Injuries and Gulf War Syndrome
In a previous interview with The Sun, Linney stated his traumatic brain injury was caused by the fall from a building, but in an Aug. 5 interview said it was caused by a fall from a truck during a training exercise in California in preparation for going overseas. After he recovered from the fall, Linney said he went back to training and was deployed as scheduled with the other members of his unit.
When he was discharged, Linney said he was diagnosed with Gulf War Syndrome. The illness is defined by the Department of Veterans Affairs as “a cluster of medically unexplained chronic symptoms” ranging from headaches to PTSD. Because of the widespread physical and mental symptoms documented in soldiers who served in Southwest Asia, it’s assumed that certain chronic, unexplained symptoms that persist or get worse over a six-month period are related to the syndrome. Soldiers can apply for benefits due to the syndrome if they served on active duty in the region prior to the end of 2021.
Linney served in Southwest Asia for 43 days, his only recorded deployment. The dates of his deployment line up with those from Operation Vigilant Warrior, a mission to dispel an Iraqi threat on the Kuwait border. Linney said he was a cook in the dining facility of an armored division attached to the third brigade infantry division verified to have participated in the operation. Though he did not serve during the Gulf War, Linney qualifies as a Gulf War veteran according to the VA along with any other soldier serving on active duty from Aug. 2, 1990, to present.

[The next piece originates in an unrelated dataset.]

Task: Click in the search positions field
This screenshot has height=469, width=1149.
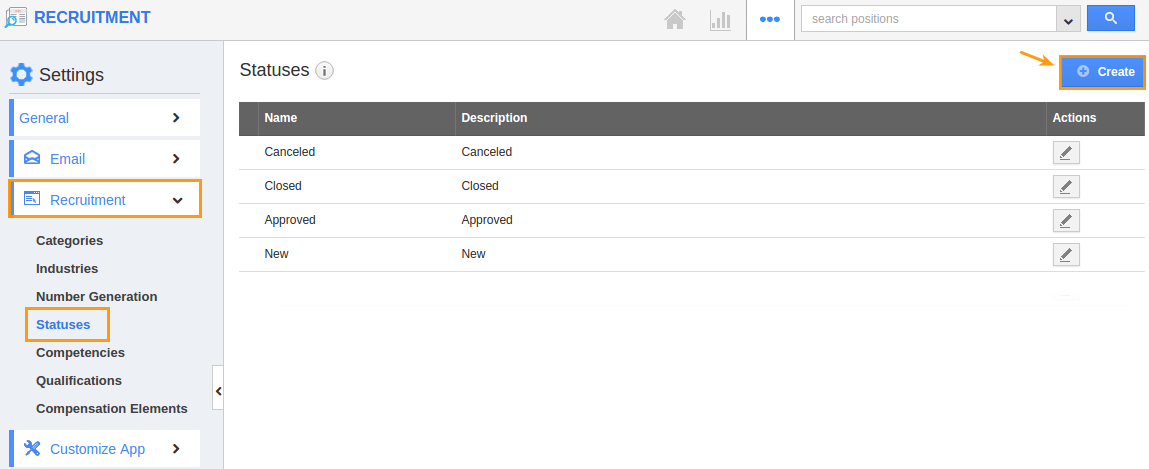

Despite inconsistencies in biographies, articles, or social media posts, Linney’s name is still on the November ballot for Holmes Beach voters. Though inconsistencies can’t disqualify him, voters will be left to assess a candidate with a past record in dispute who is running on an honesty platform. Linney has had several run-ins with the law, more than a dozen with the Holmes Beach Police Department whose budget he would oversee as mayor, been convicted of two driving under the influence charges, and also faced drug-related and theft charges.
These days, Linney says he lives his life free from alcohol and drugs other than those prescribed by a doctor and medical marijuana, of which he is an advocate. He says he hopes voters will not judge him based on the issues of his past, though he denies issues in his present, saying that he wants to be as “open and transparent as possible.”
“I don’t have anything to hide,” he said.